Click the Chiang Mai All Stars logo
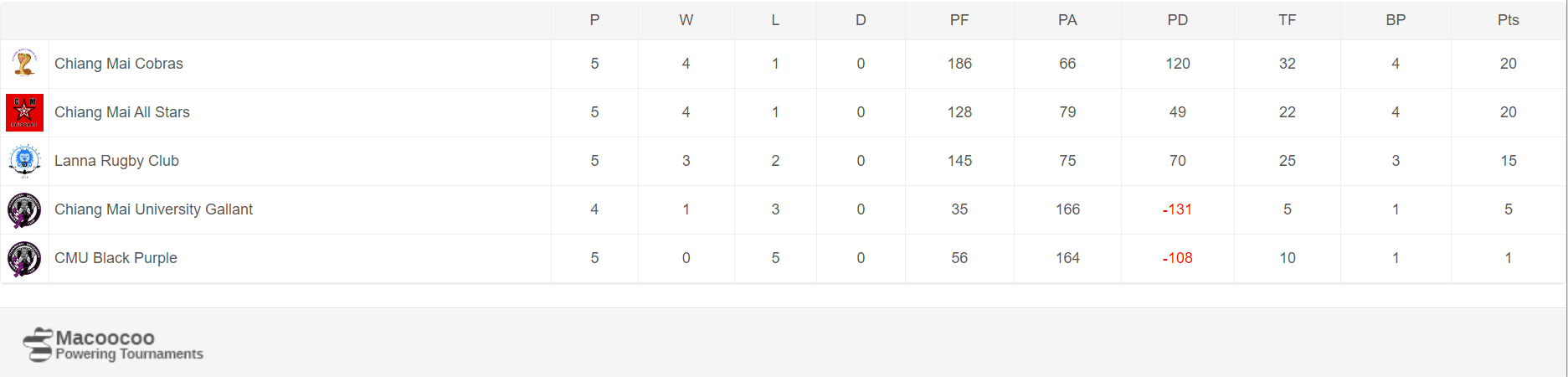 pyautogui.click(x=24, y=112)
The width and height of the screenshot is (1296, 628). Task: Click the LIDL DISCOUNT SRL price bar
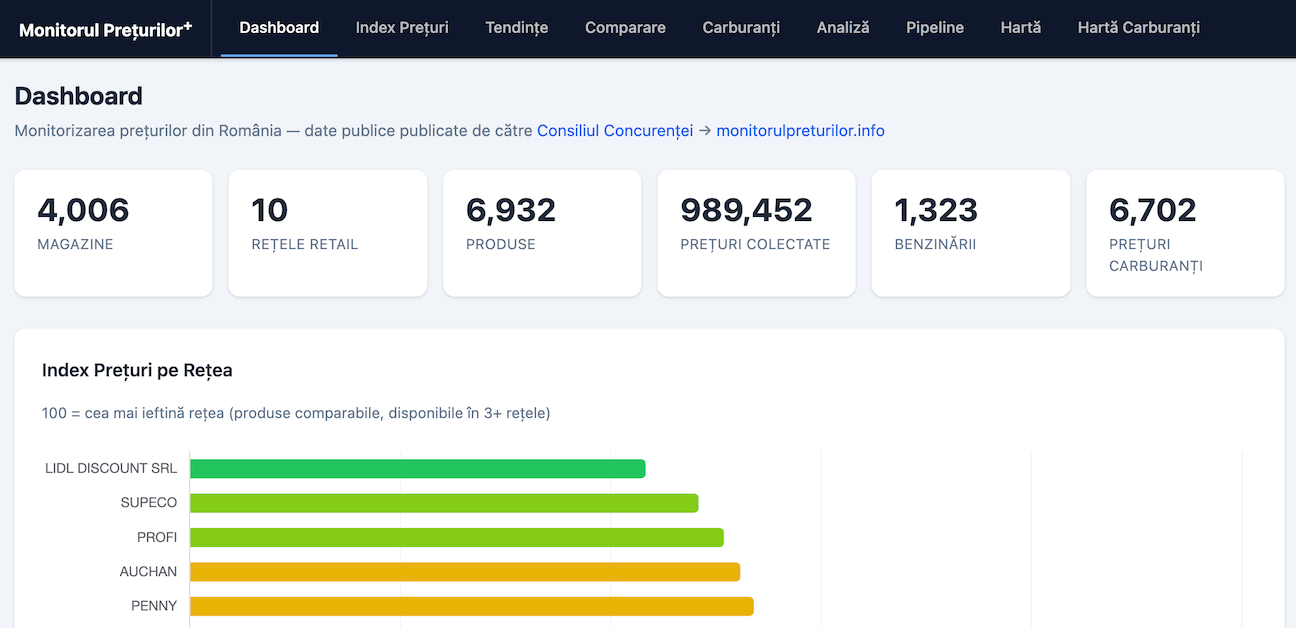click(416, 467)
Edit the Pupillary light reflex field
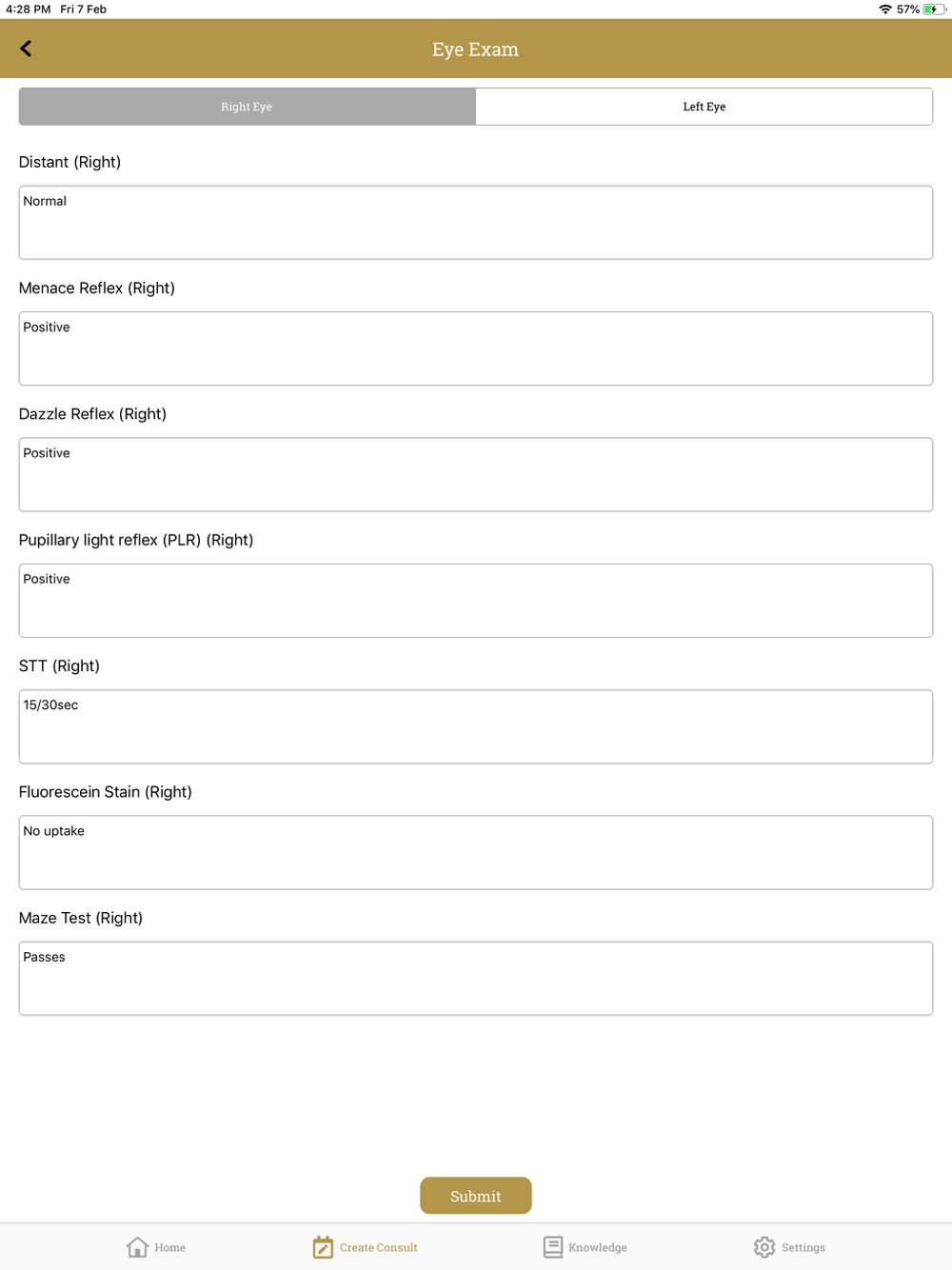 click(x=476, y=601)
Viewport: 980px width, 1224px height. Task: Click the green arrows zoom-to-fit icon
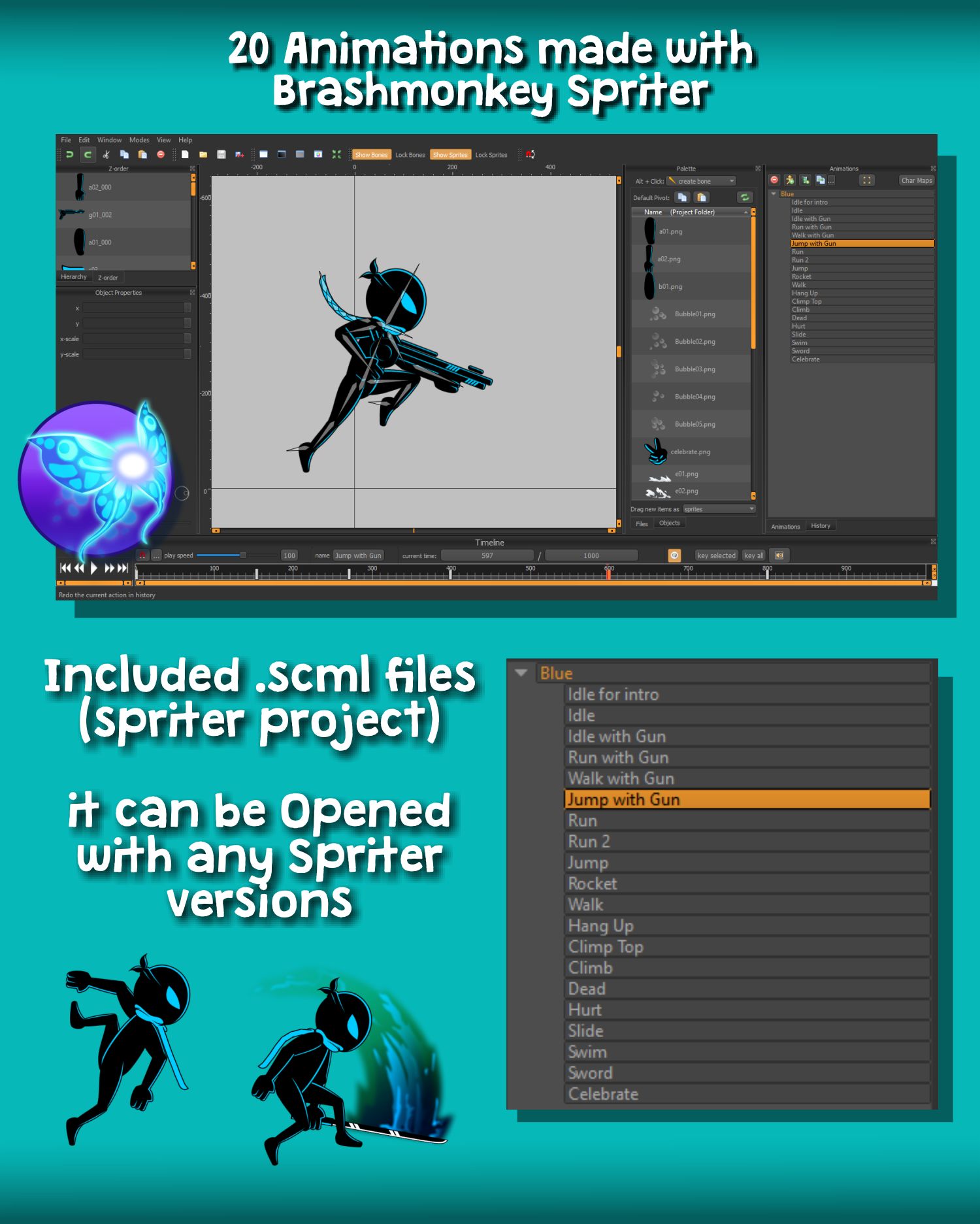point(336,155)
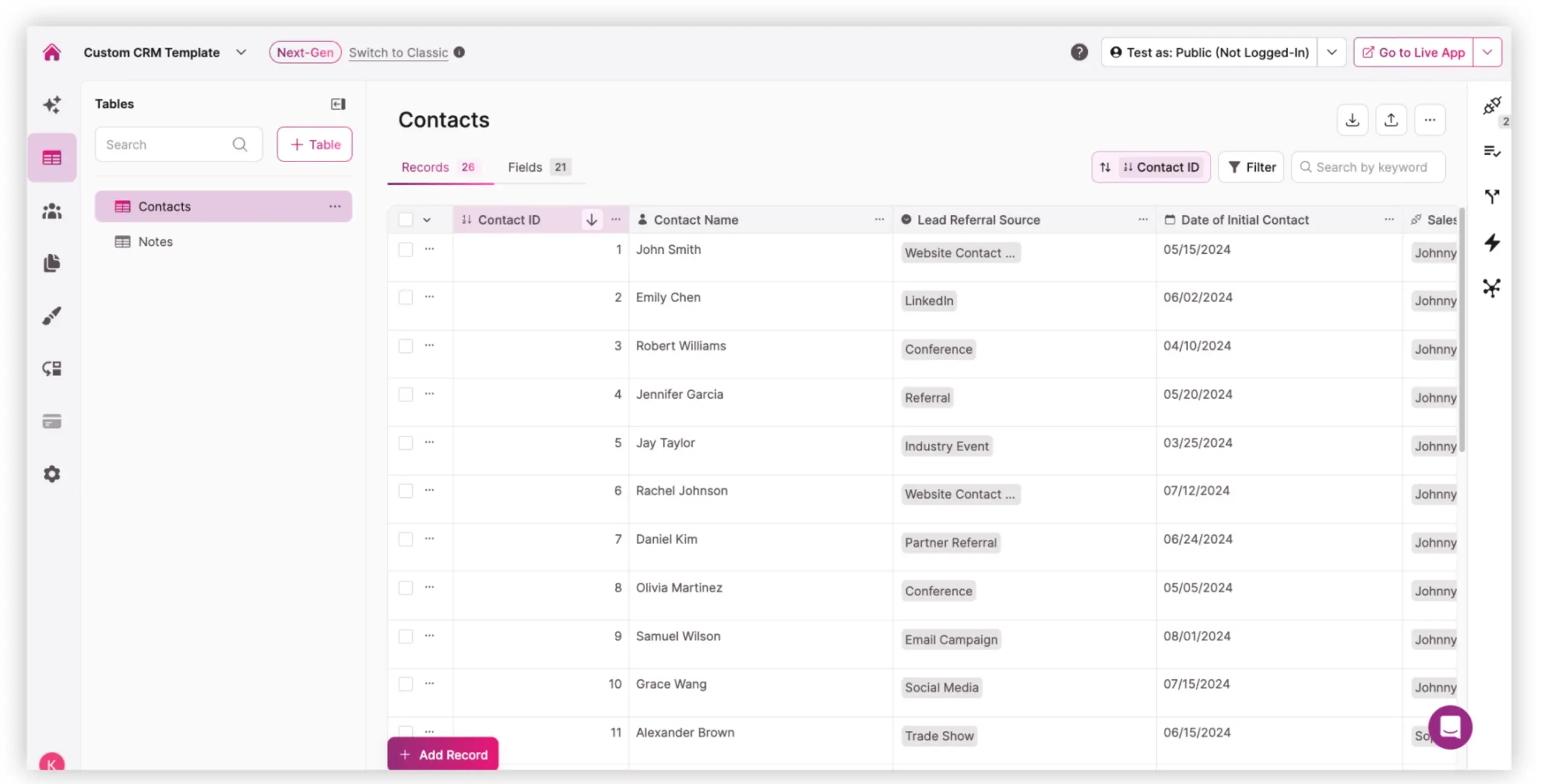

-- Stated problem --
Rewrite all of the data above with every "Task" changed to "Instruction" and nothing else altered, and omit the pictures.

-- Finished answer --
Click the Chiang Mai All Stars logo
 pyautogui.click(x=24, y=112)
The width and height of the screenshot is (1296, 628). Instruction: Click the LIDL DISCOUNT SRL price bar
click(416, 467)
Edit the Pupillary light reflex field
 click(x=476, y=601)
Viewport: 980px width, 1224px height. Instruction: Click the green arrows zoom-to-fit icon
point(336,155)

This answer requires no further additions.